El Zaragoza sigue cavando su tumba, Zaragoza-Eibar (1-1)

El Ibercaja Estadio no intimida y el equipo vuelve a fallar cuando más lo necesita.
El Real Zaragoza reincidió en su deprimente costumbre como local y firmó un empate que sabe a derrota frente al Eibar. Un punto que no arregla nada y que confirma que el conjunto aragonés avanza, sin freno ni respuestas, hacia el abismo. Solo una victoria en los últimos nueve partidos, dos meses sin ganar en casa y apenas dos triunfos en La Romareda en toda la temporada. Los números no engañan: son de descenso.
El Zaragoza juega con fuego desde hace demasiado tiempo y empieza a dar la sensación de que ya ni siquiera es consciente del peligro. No gana a nadie, no transmite nada y tampoco encuentra refugio en las excusas. Ni las bajas, ni el mercado de invierno, ni la aritmética del “sumar de uno en uno” sirven ya como coartada. No hay margen. Lo hecho hasta ahora explica con crudeza la situación actual: el equipo está donde está por deméritos propios.

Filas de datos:
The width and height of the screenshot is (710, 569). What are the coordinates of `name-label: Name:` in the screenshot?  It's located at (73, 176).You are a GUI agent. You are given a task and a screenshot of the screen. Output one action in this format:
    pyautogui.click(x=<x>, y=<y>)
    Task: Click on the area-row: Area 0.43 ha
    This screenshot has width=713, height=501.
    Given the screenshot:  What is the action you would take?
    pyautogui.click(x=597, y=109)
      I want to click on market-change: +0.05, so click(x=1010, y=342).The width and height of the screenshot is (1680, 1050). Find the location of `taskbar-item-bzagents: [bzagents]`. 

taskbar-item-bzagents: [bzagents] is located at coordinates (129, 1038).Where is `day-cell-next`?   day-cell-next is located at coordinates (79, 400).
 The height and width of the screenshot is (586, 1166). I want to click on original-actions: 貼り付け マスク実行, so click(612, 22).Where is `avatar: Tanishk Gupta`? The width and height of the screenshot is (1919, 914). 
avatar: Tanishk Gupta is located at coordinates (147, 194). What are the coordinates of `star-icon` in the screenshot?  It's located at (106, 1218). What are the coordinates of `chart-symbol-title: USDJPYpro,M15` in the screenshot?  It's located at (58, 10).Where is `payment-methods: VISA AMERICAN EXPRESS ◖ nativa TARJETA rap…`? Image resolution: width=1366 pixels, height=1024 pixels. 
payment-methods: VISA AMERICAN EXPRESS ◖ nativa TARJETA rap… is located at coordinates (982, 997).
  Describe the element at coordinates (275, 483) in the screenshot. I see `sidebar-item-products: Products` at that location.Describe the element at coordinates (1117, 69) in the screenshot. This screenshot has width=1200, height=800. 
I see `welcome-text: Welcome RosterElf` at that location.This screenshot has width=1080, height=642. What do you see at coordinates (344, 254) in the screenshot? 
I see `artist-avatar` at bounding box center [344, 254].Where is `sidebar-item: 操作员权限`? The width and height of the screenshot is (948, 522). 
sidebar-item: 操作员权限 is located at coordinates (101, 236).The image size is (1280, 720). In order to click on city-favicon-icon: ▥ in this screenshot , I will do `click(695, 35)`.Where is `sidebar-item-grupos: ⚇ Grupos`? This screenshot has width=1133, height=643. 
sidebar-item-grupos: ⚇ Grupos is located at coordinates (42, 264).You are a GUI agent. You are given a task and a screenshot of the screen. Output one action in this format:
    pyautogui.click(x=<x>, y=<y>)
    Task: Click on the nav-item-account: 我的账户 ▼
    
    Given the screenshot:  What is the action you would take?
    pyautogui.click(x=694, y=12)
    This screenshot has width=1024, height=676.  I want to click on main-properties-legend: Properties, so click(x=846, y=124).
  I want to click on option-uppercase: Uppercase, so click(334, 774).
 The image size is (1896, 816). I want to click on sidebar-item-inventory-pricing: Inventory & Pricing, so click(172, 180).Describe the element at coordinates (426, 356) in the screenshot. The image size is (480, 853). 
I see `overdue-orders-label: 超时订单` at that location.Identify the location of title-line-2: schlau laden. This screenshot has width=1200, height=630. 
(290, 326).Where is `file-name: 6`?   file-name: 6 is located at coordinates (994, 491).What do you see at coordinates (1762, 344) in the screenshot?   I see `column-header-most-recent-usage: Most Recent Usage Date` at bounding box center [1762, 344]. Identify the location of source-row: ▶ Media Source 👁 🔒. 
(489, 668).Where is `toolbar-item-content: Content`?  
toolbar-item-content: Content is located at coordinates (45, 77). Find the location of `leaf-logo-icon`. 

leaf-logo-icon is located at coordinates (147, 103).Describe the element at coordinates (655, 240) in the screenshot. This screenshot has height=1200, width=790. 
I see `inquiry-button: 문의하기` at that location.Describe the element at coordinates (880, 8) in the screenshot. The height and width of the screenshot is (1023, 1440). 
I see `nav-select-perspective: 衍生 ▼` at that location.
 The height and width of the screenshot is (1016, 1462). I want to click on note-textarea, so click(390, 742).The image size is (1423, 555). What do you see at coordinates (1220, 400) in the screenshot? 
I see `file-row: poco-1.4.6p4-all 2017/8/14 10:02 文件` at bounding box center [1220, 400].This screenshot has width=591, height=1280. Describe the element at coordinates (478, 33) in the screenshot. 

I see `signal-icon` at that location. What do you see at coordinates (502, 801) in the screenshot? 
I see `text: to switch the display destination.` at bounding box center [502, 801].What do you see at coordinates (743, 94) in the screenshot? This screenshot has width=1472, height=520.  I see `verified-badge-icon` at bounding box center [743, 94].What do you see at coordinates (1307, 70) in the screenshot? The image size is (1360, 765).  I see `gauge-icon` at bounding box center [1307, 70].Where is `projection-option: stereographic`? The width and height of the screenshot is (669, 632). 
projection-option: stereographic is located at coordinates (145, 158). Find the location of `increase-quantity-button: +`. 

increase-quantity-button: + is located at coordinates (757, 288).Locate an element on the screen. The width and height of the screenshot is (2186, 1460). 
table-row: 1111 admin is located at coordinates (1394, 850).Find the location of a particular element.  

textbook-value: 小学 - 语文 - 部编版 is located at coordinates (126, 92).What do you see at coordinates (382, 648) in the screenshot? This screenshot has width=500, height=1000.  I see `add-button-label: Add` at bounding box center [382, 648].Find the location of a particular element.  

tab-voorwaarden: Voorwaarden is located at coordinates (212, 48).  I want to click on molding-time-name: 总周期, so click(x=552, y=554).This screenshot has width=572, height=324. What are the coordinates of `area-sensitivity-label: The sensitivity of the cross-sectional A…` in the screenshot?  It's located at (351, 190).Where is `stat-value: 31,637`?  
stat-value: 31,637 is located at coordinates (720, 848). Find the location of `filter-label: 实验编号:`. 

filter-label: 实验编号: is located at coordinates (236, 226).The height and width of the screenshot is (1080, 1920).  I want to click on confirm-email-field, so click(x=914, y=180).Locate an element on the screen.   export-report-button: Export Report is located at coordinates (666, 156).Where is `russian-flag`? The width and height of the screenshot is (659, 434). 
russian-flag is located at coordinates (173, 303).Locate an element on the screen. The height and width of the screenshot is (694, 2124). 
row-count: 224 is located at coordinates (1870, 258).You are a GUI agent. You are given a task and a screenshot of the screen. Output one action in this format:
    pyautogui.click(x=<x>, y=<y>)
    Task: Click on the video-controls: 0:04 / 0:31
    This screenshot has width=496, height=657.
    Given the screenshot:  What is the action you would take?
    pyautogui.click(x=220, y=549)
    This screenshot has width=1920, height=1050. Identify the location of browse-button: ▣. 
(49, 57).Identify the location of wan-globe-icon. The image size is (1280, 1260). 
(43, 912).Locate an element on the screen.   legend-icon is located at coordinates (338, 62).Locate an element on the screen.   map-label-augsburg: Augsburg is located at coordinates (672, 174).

INSTRUCCIONES: Por favor, indica cuánto tiempo lleva el Zaragoza sin ganar en casa según la crónica del Zaragoza-Eibar. Las filas no hacen falta para resolver nada.

RESULTADO: Dos meses.